SUPPLIED DATA:

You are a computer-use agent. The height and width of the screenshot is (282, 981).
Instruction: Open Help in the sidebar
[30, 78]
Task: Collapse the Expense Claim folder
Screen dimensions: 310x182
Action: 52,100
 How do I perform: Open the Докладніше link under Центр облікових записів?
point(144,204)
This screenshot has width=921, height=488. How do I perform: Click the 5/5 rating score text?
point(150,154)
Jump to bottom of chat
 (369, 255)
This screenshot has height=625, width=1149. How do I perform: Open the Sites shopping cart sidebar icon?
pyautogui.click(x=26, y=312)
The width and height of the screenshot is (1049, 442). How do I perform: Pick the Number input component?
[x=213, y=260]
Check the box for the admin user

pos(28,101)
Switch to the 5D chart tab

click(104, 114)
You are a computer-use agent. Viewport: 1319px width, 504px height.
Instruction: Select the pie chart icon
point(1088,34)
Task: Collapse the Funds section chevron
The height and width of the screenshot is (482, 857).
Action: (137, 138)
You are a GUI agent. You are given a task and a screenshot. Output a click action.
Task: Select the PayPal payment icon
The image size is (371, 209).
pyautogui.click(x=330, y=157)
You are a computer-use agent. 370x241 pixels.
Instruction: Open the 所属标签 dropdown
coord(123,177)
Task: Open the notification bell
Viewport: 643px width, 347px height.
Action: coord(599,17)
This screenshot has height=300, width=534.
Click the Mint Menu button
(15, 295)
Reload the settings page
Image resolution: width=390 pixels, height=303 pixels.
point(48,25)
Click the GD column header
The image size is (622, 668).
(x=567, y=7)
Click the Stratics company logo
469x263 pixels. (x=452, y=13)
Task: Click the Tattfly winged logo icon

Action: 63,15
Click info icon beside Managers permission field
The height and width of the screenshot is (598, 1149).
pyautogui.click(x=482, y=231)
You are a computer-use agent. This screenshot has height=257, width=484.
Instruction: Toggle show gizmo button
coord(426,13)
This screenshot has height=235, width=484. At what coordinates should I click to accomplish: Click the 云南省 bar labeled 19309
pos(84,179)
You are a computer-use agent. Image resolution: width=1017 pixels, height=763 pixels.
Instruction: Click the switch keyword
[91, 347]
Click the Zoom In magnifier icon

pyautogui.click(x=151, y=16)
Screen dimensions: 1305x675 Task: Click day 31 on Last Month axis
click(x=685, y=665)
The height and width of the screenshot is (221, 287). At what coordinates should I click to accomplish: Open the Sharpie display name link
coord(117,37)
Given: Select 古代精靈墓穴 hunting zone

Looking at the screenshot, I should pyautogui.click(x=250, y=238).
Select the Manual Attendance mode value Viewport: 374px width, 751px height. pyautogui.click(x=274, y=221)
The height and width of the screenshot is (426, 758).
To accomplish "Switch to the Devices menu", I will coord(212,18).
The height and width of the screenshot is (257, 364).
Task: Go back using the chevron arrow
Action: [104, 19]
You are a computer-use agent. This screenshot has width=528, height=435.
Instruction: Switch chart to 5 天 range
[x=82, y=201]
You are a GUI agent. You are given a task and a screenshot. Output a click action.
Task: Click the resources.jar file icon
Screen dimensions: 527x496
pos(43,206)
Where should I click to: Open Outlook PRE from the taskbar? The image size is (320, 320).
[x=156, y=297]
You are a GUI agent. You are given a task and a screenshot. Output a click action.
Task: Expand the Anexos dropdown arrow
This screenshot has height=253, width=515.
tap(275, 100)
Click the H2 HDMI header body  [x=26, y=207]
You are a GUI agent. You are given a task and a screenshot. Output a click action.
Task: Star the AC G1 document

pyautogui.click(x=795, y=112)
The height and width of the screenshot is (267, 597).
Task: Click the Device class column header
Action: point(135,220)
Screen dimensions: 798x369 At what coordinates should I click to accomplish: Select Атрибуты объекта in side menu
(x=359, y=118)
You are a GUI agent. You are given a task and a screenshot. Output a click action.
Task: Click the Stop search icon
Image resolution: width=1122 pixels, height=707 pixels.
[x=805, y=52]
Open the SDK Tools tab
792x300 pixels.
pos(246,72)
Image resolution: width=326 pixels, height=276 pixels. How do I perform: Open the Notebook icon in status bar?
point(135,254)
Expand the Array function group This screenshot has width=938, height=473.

PROBLEM STATEMENT: Write out every entry above exactly as given.

RESULT BELOW:
You are a computer-use agent. The height and width of the screenshot is (282, 981).
Instruction: Open Help in the sidebar
[30, 78]
Task: Collapse the Expense Claim folder
Screen dimensions: 310x182
Action: 52,100
 How do I perform: Open the Докладніше link under Центр облікових записів?
point(144,204)
This screenshot has width=921, height=488. How do I perform: Click the 5/5 rating score text?
point(150,154)
Jump to bottom of chat
 (369, 255)
This screenshot has height=625, width=1149. How do I perform: Open the Sites shopping cart sidebar icon?
pyautogui.click(x=26, y=312)
The width and height of the screenshot is (1049, 442). How do I perform: Pick the Number input component?
[x=213, y=260]
Check the box for the admin user

pos(28,101)
Switch to the 5D chart tab

click(104, 114)
You are a computer-use agent. Viewport: 1319px width, 504px height.
Instruction: Select the pie chart icon
point(1088,34)
Task: Collapse the Funds section chevron
The height and width of the screenshot is (482, 857).
Action: (137, 138)
You are a GUI agent. You are given a task and a screenshot. Output a click action.
Task: Select the PayPal payment icon
The image size is (371, 209).
pyautogui.click(x=330, y=157)
You are a computer-use agent. 370x241 pixels.
Instruction: Open the 所属标签 dropdown
coord(123,177)
Task: Open the notification bell
Viewport: 643px width, 347px height.
Action: coord(599,17)
This screenshot has height=300, width=534.
Click the Mint Menu button
(15, 295)
Reload the settings page
Image resolution: width=390 pixels, height=303 pixels.
point(48,25)
Click the GD column header
The image size is (622, 668).
(x=567, y=7)
Click the Stratics company logo
469x263 pixels. (x=452, y=13)
Task: Click the Tattfly winged logo icon

Action: 63,15
Click info icon beside Managers permission field
The height and width of the screenshot is (598, 1149).
pyautogui.click(x=482, y=231)
You are a computer-use agent. This screenshot has height=257, width=484.
Instruction: Toggle show gizmo button
coord(426,13)
This screenshot has height=235, width=484. At what coordinates should I click to accomplish: Click the 云南省 bar labeled 19309
pos(84,179)
You are a computer-use agent. Image resolution: width=1017 pixels, height=763 pixels.
Instruction: Click the switch keyword
[91, 347]
Click the Zoom In magnifier icon

pyautogui.click(x=151, y=16)
Screen dimensions: 1305x675 Task: Click day 31 on Last Month axis
click(x=685, y=665)
The height and width of the screenshot is (221, 287). At what coordinates should I click to accomplish: Open the Sharpie display name link
coord(117,37)
Given: Select 古代精靈墓穴 hunting zone

Looking at the screenshot, I should pyautogui.click(x=250, y=238).
Select the Manual Attendance mode value Viewport: 374px width, 751px height. pyautogui.click(x=274, y=221)
The height and width of the screenshot is (426, 758).
To accomplish "Switch to the Devices menu", I will coord(212,18).
The height and width of the screenshot is (257, 364).
Task: Go back using the chevron arrow
Action: [104, 19]
You are a computer-use agent. This screenshot has width=528, height=435.
Instruction: Switch chart to 5 天 range
[x=82, y=201]
You are a GUI agent. You are given a task and a screenshot. Output a click action.
Task: Click the resources.jar file icon
Screen dimensions: 527x496
pos(43,206)
Where should I click to: Open Outlook PRE from the taskbar? The image size is (320, 320).
[x=156, y=297]
You are a GUI agent. You are given a task and a screenshot. Output a click action.
Task: Expand the Anexos dropdown arrow
This screenshot has height=253, width=515.
tap(275, 100)
Click the H2 HDMI header body  [x=26, y=207]
You are a GUI agent. You are given a task and a screenshot. Output a click action.
Task: Star the AC G1 document

pyautogui.click(x=795, y=112)
The height and width of the screenshot is (267, 597).
Task: Click the Device class column header
Action: point(135,220)
Screen dimensions: 798x369 At what coordinates should I click to accomplish: Select Атрибуты объекта in side menu
(x=359, y=118)
You are a GUI agent. You are given a task and a screenshot. Output a click action.
Task: Click the Stop search icon
Image resolution: width=1122 pixels, height=707 pixels.
[x=805, y=52]
Open the SDK Tools tab
792x300 pixels.
pos(246,72)
Image resolution: width=326 pixels, height=276 pixels. How do I perform: Open the Notebook icon in status bar?
point(135,254)
Expand the Array function group This screenshot has width=938, height=473.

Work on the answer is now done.